GT’s ED of Innovation | Why ATL is not Silicon Valley

Optical physicist, laser fabricator, software developer, field engineer, product manager, corporate trainer, marketing executive, entrepreneur, author, venture capitalist, board member, investment banker, angel investor, adjunct university faculty, commercial landlord, and now academic bureaucrat and economic developer… Stephen Fleming is a 21st century renaissance man. Today he serves as the Vice President of Economic Development and Technology Ventures, and Executive Director of the Enterprise Innovation Institute at Georgia Tech.

 

valley-shirt-pocket-300x245 If you have seen Fleming in his office, strolling through ATDC , or at a startup event you would have noticed a tiny anti-valley pin on his lapel.  Ever wondered what it is all about? Read his blog post “Five Years of Not in the Valley” and get his two cents on the strengths of our startup ecosystem versus Silicon Valley’s.

 

Here’s some highlights & choice quotes:

  • We’re not Silicon Valley, and I’m OK with that. Silicon Valley is different. It’s not good, it’s not bad, but it’s different. You can build teams overnight. And you can see your team disappear overnight. You can raise ridiculous amounts of money (Uber). You can lose ridiculous amounts of money (Color)…. That’s not Atlanta. Atlanta is about building real companies for real customers who generate real revenue. That may not get you coverage in TechCrunch, but it’ll make you very popular with your bank.”
  • We can build a better Atlanta. And that’s probably the most important message of my little button. Let’s not obsess over a geographical oddity that’s not terribly relevant to our world. Let’s obsess over identifying customer problems, solving them, and getting paid. And if we do that a little better this year than last year… and a little better next year than this year… and keep doing it year after year.”
  • We shouldn’t try to copy Silicon Valley.There’s a lot we can learn from Silicon Valley. There are great lessons to be absorbed from what has worked, and what hasn’t worked. I teach seminars on it. Let’s learn, and adapt that learning to our unique environment.”
  • You don’t have to move to Silicon Valley to be successful.
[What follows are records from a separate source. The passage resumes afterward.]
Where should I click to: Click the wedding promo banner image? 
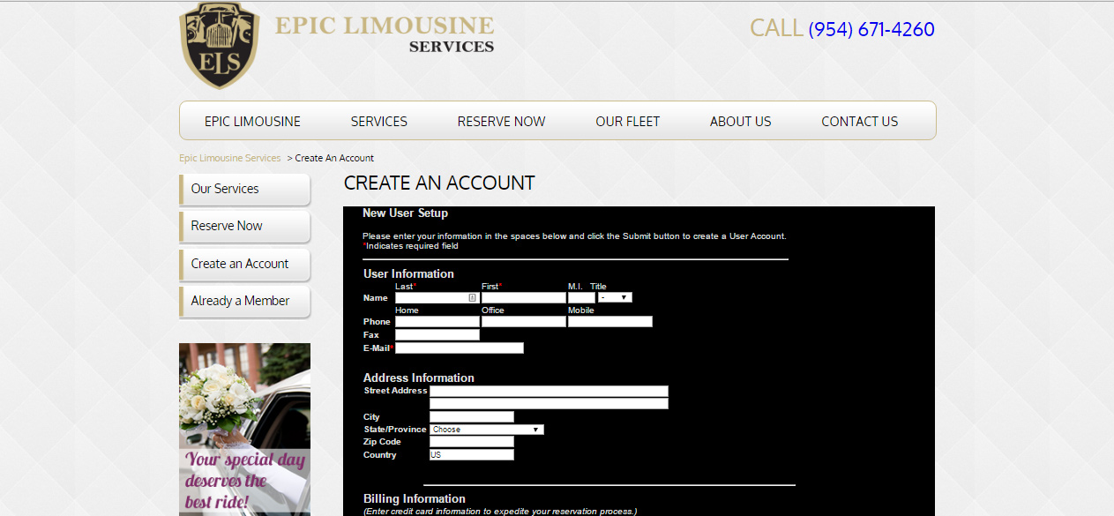point(244,429)
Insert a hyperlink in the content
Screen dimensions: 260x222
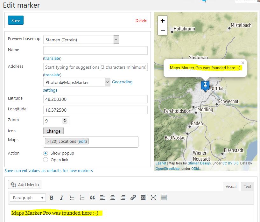pos(133,197)
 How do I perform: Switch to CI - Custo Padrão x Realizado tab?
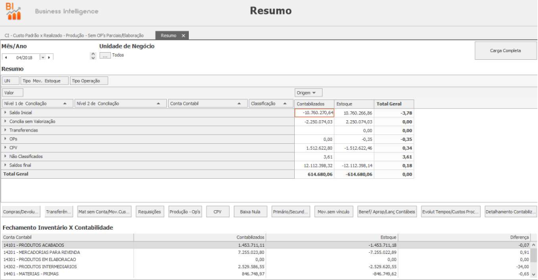point(74,36)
As I’ve pointed out before, Atlanta has seen over $60 billion in technology company exits since the mid-1990s. That’s a whole lot of wealth creation. No, we haven’t had a Facebook, or a Google… but I’m not sure that we need to. With a steady drumbeat of $100 million acquisitions seemingly on a monthly basis, there’s clearly a lot of success happening here. In fact, I’ve argued that in one particular view, Atlanta may be a better location for your startup than Silicon Valley… and that’s if you’re old enough to want to get married and have a nice house and a couple of kids and maybe a dog. Atlanta is where we build startups for grownups. And with the average entrepreneur in America being 40 years old, that’s not such a bad thing, is it?”